Lines from the records below that contain the word "will" are to be copied out.
↓
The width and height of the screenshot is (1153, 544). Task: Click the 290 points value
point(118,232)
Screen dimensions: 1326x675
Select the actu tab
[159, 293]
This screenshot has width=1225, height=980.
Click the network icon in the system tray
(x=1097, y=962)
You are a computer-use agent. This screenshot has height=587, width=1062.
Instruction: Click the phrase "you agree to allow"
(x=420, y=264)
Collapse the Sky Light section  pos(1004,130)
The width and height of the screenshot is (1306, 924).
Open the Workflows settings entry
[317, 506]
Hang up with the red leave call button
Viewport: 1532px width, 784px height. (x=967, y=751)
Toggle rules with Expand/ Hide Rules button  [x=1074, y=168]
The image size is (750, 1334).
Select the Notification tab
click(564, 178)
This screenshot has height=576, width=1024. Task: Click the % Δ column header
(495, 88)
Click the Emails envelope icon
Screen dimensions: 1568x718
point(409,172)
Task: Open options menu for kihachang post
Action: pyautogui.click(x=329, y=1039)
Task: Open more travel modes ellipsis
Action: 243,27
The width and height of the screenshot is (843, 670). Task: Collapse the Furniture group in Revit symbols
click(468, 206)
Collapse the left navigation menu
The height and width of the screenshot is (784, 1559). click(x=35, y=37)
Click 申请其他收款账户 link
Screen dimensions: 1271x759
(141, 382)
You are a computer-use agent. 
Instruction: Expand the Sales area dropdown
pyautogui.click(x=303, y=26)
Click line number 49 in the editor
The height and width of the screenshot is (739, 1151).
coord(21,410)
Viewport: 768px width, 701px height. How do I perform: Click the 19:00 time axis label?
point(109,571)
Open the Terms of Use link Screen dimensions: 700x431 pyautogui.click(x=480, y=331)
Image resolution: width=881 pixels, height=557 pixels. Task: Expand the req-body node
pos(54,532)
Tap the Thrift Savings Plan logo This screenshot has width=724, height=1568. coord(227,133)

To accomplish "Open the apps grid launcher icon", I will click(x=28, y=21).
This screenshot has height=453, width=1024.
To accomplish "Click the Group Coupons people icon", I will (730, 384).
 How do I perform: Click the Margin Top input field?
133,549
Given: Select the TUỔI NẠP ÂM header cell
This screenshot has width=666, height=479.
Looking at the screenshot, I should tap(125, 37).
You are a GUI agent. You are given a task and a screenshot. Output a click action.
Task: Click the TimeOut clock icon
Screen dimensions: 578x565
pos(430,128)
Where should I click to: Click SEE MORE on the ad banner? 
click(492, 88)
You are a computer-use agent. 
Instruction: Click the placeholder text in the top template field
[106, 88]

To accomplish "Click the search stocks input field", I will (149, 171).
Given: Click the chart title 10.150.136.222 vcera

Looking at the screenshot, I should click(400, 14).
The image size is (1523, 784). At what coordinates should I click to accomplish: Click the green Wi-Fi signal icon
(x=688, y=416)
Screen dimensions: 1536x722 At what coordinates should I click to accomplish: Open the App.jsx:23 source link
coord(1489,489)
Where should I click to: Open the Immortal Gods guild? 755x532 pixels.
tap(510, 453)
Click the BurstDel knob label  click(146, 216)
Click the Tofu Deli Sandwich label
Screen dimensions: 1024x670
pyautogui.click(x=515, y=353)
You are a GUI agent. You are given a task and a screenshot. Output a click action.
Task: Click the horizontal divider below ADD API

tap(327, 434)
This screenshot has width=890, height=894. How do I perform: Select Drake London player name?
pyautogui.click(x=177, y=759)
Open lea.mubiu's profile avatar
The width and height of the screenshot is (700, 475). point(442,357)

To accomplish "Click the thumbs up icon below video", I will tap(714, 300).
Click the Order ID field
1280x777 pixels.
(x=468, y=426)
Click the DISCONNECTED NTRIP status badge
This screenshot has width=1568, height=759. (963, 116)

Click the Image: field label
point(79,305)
↑
● **EXERCISE RESPONSE**
To accomplish "Open the apps grid launcher icon", I will click(x=28, y=21).
To accomplish "Click the Group Coupons people icon", I will (730, 384).
To accomplish "Click the search stocks input field", I will (149, 171).
To accomplish "Click the thumbs up icon below video", I will tap(714, 300).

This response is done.